• [Trecho fornecido]

-------------------------

Como se apresenta a terra da América, ou Brasil, que vi em parte

A América é uma terra extensa. Existem lá várias tribos de homens selvagens com diversas línguas e numerosos animais estranhos. Tem um aspecto aprazível. As árvores estão sempre verdes. Lá não crescem madeiras parecidas com as nossas madeiras de Hessen. Os homens andam nus. Na parte da terra que fica entre os trópicos, em nenhuma estação faz tanto frio como aqui, no dia de São Miguel, mas a terra ao sul do trópico de Capricórnio é um tanto mais fria. Lá vive uma tribo de selvagens chamados Carijós. Eles usam as peles de animais selvagens e preparam-nas com esmero e se cobrem com elas. Suas mulheres produzem tecidos de fios de algodão parecidos com sacos, abertos em cima e em baixo. Vestem-nos e, na língua deles, chamam-nos de tipoi.

-------------------------

• [Dados]
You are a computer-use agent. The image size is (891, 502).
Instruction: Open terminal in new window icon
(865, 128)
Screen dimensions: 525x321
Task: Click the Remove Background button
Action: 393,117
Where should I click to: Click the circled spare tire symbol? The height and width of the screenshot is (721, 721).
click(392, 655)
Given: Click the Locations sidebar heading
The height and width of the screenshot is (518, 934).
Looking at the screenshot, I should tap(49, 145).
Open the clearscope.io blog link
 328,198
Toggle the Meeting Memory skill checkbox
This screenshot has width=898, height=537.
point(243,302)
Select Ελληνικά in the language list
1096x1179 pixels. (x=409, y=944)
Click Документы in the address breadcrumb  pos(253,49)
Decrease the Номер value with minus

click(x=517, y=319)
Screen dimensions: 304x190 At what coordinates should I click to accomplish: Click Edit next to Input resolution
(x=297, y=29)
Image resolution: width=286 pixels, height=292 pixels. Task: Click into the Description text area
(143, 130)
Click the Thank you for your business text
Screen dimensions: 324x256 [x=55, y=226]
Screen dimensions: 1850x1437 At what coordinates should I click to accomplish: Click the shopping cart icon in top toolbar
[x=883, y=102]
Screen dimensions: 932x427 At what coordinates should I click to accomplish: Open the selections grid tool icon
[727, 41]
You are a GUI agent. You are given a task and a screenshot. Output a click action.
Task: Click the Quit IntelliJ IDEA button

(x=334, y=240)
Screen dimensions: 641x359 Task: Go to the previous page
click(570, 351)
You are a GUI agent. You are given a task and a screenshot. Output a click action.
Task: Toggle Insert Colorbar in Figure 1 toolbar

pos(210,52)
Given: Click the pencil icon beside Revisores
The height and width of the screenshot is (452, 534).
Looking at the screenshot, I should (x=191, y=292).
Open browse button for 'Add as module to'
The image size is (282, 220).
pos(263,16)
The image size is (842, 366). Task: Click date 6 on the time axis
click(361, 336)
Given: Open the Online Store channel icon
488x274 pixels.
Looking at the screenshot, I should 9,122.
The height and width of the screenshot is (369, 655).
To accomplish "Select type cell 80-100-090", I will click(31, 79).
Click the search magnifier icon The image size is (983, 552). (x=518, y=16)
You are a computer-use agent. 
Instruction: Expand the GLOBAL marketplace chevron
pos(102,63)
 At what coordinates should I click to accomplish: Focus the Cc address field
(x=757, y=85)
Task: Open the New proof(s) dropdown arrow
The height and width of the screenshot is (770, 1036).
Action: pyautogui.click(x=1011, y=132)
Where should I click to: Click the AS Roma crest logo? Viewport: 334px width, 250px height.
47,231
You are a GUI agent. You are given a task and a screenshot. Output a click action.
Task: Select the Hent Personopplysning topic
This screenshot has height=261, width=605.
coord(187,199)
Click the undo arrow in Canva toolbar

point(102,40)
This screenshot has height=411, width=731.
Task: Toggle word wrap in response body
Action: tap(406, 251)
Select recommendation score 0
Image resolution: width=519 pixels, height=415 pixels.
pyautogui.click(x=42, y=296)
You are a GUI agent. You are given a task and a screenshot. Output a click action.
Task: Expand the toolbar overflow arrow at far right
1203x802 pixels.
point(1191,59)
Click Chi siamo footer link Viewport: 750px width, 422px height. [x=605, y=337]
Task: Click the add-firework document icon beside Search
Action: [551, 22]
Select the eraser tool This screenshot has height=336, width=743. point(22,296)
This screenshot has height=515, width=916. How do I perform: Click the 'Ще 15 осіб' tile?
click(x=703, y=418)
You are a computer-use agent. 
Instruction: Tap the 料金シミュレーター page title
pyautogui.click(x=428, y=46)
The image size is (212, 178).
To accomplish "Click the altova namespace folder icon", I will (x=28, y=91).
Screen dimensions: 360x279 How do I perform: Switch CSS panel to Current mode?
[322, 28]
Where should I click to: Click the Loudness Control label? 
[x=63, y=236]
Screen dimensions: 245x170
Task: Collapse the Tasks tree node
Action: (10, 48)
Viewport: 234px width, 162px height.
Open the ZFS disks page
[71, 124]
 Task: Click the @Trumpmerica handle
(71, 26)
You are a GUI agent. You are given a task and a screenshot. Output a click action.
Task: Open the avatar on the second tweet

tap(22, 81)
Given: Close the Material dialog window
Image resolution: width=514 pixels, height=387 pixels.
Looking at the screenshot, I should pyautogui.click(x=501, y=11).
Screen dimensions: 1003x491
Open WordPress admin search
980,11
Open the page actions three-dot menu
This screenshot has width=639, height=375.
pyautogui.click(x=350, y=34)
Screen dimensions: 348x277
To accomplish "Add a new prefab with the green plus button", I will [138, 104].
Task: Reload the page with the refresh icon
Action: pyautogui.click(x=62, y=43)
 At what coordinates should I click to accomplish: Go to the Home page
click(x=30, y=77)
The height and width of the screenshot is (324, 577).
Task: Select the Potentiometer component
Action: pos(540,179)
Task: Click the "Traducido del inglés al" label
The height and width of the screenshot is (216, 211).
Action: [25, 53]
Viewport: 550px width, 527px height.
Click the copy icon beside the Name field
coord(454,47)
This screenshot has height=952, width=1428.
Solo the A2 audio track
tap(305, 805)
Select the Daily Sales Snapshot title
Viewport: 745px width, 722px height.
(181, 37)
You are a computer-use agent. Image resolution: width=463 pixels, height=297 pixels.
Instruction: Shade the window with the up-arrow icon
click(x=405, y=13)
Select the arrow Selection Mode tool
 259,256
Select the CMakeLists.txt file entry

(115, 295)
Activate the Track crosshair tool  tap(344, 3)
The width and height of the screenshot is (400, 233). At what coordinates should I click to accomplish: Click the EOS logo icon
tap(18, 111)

-------------------------

• [Sua tarefa] Extraia na íntegra o trecho fornecido acima sobre a terra da América, do título à última frase, sem qualquer alteração.

• [Resposta a seguir]
Como se apresenta a terra da América, ou Brasil, que vi em parte

A América é uma terra extensa. Existem lá várias tribos de homens selvagens com diversas línguas e numerosos animais estranhos. Tem um aspecto aprazível. As árvores estão sempre verdes. Lá não crescem madeiras parecidas com as nossas madeiras de Hessen. Os homens andam nus. Na parte da terra que fica entre os trópicos, em nenhuma estação faz tanto frio como aqui, no dia de São Miguel, mas a terra ao sul do trópico de Capricórnio é um tanto mais fria. Lá vive uma tribo de selvagens chamados Carijós. Eles usam as peles de animais selvagens e preparam-nas com esmero e se cobrem com elas. Suas mulheres produzem tecidos de fios de algodão parecidos com sacos, abertos em cima e em baixo. Vestem-nos e, na língua deles, chamam-nos de tipoi.